Parts of Eastern Oregon and Washington could see the thermometer reach 108 degrees Friday.

Gov. Kate Brown declared a state of emergency Thursday for 23 counties, not including Central Oregon, due to the heat.

The heat wave will be short-lived and end Saturday night with the arrival of rainfall, Evans said.

“As we head into the weekend, we are going to get a pretty good push of moisture into the area,” Evans said. “We will actually have a chance of showers and thunderstorms in Central Oregon over the weekend.”

The weather service issued a red flag warning Thursday for weather conditions that could lead to wildfires. After Thursday, the approaching storms are expected to bring enough rainfall to lower the threat of wildfires, Evans said.

“The amount of rain associated with these storms is going to offset the lightning threat,” Evans said. “But with as much instability there is with these thunderstorms, there can always be enough lightning to cause some problems as far as wildfires.”

In preparation for this week’s heat wave, which will affect most of the state, the Oregon Office of Emergency Management released a report with several recommendations for cities to avoid the deadly outcomes of last month’s heat wave.
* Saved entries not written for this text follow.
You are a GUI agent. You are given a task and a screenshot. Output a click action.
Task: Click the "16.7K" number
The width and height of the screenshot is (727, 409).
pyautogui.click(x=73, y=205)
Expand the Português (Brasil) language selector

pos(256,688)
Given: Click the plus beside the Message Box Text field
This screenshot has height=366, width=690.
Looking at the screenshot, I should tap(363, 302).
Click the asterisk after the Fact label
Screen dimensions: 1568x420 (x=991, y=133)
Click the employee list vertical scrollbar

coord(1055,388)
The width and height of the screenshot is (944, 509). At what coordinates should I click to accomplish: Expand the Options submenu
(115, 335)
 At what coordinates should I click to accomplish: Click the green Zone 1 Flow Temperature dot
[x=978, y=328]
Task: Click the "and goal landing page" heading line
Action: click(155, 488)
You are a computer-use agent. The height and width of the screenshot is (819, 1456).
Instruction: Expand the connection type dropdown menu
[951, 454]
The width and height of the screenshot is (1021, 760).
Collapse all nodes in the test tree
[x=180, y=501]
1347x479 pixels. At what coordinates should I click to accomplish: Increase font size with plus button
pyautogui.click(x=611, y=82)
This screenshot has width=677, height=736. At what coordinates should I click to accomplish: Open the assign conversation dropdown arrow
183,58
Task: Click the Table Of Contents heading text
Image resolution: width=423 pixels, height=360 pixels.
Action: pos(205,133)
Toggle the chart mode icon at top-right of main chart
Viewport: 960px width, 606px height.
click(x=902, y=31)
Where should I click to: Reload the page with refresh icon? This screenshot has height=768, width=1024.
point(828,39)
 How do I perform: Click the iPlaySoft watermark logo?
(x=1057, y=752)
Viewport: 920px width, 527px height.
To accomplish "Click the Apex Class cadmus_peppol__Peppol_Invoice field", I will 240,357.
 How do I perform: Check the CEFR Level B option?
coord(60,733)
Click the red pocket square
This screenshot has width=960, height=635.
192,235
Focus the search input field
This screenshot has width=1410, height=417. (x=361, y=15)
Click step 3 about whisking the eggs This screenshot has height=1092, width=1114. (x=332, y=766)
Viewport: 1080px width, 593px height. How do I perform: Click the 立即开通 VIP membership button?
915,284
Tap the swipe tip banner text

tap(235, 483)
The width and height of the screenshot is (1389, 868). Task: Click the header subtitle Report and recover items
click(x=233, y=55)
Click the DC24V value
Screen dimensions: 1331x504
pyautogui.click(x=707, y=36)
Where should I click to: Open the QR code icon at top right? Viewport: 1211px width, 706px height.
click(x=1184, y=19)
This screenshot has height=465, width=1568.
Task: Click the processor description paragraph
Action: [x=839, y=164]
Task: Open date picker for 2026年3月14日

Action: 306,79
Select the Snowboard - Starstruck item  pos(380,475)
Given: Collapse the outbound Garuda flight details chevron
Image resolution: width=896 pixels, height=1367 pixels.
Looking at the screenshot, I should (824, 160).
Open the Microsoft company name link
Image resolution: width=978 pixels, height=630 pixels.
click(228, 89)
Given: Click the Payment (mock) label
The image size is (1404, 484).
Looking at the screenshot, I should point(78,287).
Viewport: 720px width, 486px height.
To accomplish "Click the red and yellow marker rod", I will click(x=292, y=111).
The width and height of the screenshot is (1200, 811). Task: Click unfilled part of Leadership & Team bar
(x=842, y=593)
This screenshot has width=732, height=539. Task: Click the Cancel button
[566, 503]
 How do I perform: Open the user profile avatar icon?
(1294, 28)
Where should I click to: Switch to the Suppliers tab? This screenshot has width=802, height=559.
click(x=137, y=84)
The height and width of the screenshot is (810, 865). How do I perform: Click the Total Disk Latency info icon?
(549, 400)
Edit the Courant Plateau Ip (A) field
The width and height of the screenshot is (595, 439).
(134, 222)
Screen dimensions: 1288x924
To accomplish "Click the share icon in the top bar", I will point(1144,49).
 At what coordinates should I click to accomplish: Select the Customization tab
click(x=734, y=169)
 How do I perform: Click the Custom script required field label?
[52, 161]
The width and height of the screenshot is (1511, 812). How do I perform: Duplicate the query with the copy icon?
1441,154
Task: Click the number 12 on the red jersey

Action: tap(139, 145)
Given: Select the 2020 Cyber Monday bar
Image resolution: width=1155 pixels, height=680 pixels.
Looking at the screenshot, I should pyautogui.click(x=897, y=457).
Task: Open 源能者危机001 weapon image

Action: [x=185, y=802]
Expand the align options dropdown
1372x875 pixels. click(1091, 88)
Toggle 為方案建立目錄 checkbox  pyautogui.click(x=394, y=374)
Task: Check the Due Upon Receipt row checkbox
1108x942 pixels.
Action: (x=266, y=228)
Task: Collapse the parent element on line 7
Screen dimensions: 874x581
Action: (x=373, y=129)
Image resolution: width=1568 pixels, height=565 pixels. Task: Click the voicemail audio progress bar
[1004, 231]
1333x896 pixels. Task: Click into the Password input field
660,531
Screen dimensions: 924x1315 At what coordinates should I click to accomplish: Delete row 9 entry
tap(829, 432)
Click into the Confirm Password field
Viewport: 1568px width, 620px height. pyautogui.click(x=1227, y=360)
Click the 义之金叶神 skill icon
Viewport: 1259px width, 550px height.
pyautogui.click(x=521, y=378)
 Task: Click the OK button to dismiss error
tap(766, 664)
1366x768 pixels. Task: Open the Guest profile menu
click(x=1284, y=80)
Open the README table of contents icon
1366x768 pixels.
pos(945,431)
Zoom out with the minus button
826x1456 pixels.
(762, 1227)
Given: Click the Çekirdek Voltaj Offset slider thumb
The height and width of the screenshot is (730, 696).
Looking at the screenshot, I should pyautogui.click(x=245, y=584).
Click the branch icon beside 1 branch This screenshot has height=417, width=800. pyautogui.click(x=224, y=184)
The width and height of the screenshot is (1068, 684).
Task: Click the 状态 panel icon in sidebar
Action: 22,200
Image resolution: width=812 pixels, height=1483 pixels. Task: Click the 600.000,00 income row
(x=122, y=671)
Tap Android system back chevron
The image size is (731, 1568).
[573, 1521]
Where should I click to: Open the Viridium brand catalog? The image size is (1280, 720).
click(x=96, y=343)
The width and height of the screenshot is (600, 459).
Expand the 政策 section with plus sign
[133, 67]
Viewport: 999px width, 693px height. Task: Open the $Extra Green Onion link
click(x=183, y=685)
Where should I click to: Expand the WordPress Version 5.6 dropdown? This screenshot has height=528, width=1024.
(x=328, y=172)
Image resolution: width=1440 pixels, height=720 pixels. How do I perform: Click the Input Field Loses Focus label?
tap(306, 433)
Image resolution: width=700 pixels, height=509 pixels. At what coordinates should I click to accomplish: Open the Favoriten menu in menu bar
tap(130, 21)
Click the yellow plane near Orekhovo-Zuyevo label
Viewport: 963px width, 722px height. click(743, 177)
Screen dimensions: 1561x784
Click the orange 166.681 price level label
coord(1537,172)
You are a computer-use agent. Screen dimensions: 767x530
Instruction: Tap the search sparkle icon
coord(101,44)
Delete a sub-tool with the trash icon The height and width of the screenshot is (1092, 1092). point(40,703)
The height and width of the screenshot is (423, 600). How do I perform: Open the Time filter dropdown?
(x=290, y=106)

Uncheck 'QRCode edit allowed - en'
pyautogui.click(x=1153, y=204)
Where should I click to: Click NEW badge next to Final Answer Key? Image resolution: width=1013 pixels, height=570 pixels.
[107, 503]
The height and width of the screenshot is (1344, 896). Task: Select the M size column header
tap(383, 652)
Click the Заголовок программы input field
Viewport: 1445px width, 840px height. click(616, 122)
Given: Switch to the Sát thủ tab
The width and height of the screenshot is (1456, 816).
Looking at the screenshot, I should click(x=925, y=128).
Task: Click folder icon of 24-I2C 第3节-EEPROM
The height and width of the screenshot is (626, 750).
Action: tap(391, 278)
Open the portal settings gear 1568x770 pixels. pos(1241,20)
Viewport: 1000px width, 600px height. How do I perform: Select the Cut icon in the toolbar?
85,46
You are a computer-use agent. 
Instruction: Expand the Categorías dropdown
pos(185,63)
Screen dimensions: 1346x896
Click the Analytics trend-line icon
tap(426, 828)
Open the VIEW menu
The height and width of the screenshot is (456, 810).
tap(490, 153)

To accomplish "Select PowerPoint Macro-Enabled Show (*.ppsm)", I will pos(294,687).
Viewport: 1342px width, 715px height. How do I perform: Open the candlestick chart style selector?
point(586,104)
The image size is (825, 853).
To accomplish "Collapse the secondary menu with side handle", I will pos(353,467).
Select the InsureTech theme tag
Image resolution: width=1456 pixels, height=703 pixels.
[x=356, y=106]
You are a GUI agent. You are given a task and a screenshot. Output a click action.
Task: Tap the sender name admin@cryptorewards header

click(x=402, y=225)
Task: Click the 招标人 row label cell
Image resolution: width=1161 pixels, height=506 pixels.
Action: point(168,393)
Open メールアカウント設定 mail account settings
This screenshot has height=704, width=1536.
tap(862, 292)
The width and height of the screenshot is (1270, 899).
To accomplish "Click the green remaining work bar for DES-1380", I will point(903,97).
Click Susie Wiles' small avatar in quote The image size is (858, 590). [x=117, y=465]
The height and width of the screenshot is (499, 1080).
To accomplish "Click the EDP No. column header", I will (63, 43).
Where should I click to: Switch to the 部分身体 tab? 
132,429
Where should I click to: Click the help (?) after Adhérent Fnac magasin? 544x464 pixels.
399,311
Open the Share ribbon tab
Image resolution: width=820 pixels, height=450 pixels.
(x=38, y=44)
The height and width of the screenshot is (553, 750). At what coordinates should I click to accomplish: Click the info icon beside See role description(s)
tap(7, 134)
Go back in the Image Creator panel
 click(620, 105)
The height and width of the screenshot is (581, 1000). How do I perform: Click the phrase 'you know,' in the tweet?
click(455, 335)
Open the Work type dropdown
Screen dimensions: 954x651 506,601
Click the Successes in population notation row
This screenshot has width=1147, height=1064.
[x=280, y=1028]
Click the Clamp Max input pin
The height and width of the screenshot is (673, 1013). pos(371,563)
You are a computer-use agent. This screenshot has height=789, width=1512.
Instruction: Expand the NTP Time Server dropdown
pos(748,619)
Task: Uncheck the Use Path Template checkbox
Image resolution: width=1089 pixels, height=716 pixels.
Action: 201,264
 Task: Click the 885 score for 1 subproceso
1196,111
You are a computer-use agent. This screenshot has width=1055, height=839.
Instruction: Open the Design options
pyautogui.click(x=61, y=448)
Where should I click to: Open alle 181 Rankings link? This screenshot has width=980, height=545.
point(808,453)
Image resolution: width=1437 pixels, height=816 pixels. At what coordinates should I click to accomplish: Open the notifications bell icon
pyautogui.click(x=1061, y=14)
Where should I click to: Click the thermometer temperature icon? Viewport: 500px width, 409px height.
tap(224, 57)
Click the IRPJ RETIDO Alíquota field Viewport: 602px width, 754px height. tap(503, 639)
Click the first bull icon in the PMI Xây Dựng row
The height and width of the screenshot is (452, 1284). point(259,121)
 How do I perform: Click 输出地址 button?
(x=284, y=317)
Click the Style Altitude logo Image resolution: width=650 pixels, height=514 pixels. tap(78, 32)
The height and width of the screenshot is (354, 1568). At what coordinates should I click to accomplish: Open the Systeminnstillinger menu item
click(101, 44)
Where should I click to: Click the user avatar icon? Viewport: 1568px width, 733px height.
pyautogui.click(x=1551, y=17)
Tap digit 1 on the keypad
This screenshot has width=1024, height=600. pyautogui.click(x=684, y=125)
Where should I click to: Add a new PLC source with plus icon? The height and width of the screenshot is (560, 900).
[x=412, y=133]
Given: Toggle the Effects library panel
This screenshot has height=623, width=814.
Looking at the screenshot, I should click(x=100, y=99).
Gov. Kate Brown directed the office to create the report after excessive heat June 25-30 led to 83 heat-related deaths across the state. The emergency management office is working with local and state agencies to implement its recommendations for the extreme heat.

Recommendations include ensuring the state is fully staffing its 211 hotline to connect people with health and social service organizations and prioritize the importance of residents checking on their neighbors, relatives and coworkers.

Another recommendation is for public transit agencies to consider waiving fares during extreme heat events.

Derek Hofbauer, outreach and engagement administrator for Cascade East Transit in Bend, said most routes have already been offered for free to the public since April 2020 due to the COVID-19 pandemic. Those routes will likely continue to be free through the end of the year, Hofbauer said.

“Fares currently only exist for CET’s recreation shuttles such as Mt. Bachelor, Ride the River, and Lava Butte,” Hofbauer said.

During the heat wave in June, several social service organizations in Bend set up two large cooling tents on Hunnell Road for homeless people in the area. Volunteers handed out bottles of water and other cooling and health supplies.

David Notari, director of development at Shepherd’s House Ministries, a homeless shelter in Bend, said Thursday his shelter and other organizations are monitoring the heat and will consider offering another cooling shelter if needed.

“If things get into triple digits, we will likely do something,” Notari said. “We are going to play it on a day-by-day basis and make sure people are safe.”